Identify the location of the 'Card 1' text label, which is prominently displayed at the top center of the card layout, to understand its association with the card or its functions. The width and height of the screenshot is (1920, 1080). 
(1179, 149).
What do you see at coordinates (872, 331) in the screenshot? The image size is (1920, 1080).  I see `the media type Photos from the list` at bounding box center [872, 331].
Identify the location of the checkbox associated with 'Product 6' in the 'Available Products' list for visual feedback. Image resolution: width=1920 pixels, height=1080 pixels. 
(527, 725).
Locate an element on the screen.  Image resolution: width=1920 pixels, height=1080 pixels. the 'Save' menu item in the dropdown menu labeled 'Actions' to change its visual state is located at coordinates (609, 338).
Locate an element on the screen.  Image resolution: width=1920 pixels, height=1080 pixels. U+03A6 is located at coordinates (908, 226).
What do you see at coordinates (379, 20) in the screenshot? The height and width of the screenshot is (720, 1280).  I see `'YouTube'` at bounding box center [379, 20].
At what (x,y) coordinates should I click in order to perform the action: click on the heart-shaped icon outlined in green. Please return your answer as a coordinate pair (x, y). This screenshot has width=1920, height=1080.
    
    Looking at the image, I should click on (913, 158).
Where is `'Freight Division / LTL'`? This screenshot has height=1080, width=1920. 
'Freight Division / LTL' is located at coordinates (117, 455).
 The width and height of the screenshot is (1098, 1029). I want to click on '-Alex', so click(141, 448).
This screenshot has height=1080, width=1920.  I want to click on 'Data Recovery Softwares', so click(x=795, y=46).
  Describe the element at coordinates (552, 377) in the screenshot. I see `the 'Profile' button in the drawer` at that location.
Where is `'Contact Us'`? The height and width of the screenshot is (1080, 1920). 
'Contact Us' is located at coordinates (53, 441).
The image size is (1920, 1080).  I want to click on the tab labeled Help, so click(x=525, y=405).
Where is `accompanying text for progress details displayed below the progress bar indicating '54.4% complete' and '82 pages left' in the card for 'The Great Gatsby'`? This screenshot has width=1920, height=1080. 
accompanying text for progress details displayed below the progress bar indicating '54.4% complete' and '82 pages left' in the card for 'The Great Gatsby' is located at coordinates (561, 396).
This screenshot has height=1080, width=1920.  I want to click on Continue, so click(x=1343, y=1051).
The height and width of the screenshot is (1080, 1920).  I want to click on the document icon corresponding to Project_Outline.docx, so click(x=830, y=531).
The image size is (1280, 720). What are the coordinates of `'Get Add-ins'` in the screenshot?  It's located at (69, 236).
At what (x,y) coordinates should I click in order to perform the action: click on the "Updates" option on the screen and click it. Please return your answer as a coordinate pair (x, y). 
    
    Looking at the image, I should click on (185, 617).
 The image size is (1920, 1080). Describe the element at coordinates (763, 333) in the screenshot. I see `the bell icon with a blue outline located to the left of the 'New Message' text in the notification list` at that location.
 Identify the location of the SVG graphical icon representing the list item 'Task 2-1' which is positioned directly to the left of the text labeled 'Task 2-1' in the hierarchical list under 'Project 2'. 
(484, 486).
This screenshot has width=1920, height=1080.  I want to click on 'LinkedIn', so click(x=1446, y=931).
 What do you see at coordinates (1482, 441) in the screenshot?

**Stated goal:**
Reproduce all of the data above, substituting "Find the position of" for every occurrence of "Identify the location of" and leaving everything else unchanged.

**Reply to the task:**
Find the position of the 'Card 1' text label, which is prominently displayed at the top center of the card layout, to understand its association with the card or its functions. The width and height of the screenshot is (1920, 1080). 
(1179, 149).
What do you see at coordinates (872, 331) in the screenshot? The image size is (1920, 1080).  I see `the media type Photos from the list` at bounding box center [872, 331].
Find the position of the checkbox associated with 'Product 6' in the 'Available Products' list for visual feedback. Image resolution: width=1920 pixels, height=1080 pixels. 
(527, 725).
Locate an element on the screen.  Image resolution: width=1920 pixels, height=1080 pixels. the 'Save' menu item in the dropdown menu labeled 'Actions' to change its visual state is located at coordinates (609, 338).
Locate an element on the screen.  Image resolution: width=1920 pixels, height=1080 pixels. U+03A6 is located at coordinates (908, 226).
What do you see at coordinates (379, 20) in the screenshot? The height and width of the screenshot is (720, 1280).  I see `'YouTube'` at bounding box center [379, 20].
At what (x,y) coordinates should I click in order to perform the action: click on the heart-shaped icon outlined in green. Please return your answer as a coordinate pair (x, y). This screenshot has width=1920, height=1080.
    
    Looking at the image, I should click on (913, 158).
Where is `'Freight Division / LTL'`? This screenshot has height=1080, width=1920. 
'Freight Division / LTL' is located at coordinates (117, 455).
 The width and height of the screenshot is (1098, 1029). I want to click on '-Alex', so click(141, 448).
This screenshot has height=1080, width=1920.  I want to click on 'Data Recovery Softwares', so click(x=795, y=46).
  Describe the element at coordinates (552, 377) in the screenshot. I see `the 'Profile' button in the drawer` at that location.
Where is `'Contact Us'`? The height and width of the screenshot is (1080, 1920). 
'Contact Us' is located at coordinates (53, 441).
The image size is (1920, 1080).  I want to click on the tab labeled Help, so click(x=525, y=405).
Where is `accompanying text for progress details displayed below the progress bar indicating '54.4% complete' and '82 pages left' in the card for 'The Great Gatsby'`? This screenshot has width=1920, height=1080. 
accompanying text for progress details displayed below the progress bar indicating '54.4% complete' and '82 pages left' in the card for 'The Great Gatsby' is located at coordinates (561, 396).
This screenshot has height=1080, width=1920.  I want to click on Continue, so click(x=1343, y=1051).
The height and width of the screenshot is (1080, 1920).  I want to click on the document icon corresponding to Project_Outline.docx, so click(x=830, y=531).
The image size is (1280, 720). What are the coordinates of `'Get Add-ins'` in the screenshot?  It's located at (69, 236).
At what (x,y) coordinates should I click in order to perform the action: click on the "Updates" option on the screen and click it. Please return your answer as a coordinate pair (x, y). 
    
    Looking at the image, I should click on (185, 617).
 The image size is (1920, 1080). Describe the element at coordinates (763, 333) in the screenshot. I see `the bell icon with a blue outline located to the left of the 'New Message' text in the notification list` at that location.
 Find the position of the SVG graphical icon representing the list item 'Task 2-1' which is positioned directly to the left of the text labeled 'Task 2-1' in the hierarchical list under 'Project 2'. 
(484, 486).
This screenshot has width=1920, height=1080.  I want to click on 'LinkedIn', so click(x=1446, y=931).
 What do you see at coordinates (1482, 441) in the screenshot?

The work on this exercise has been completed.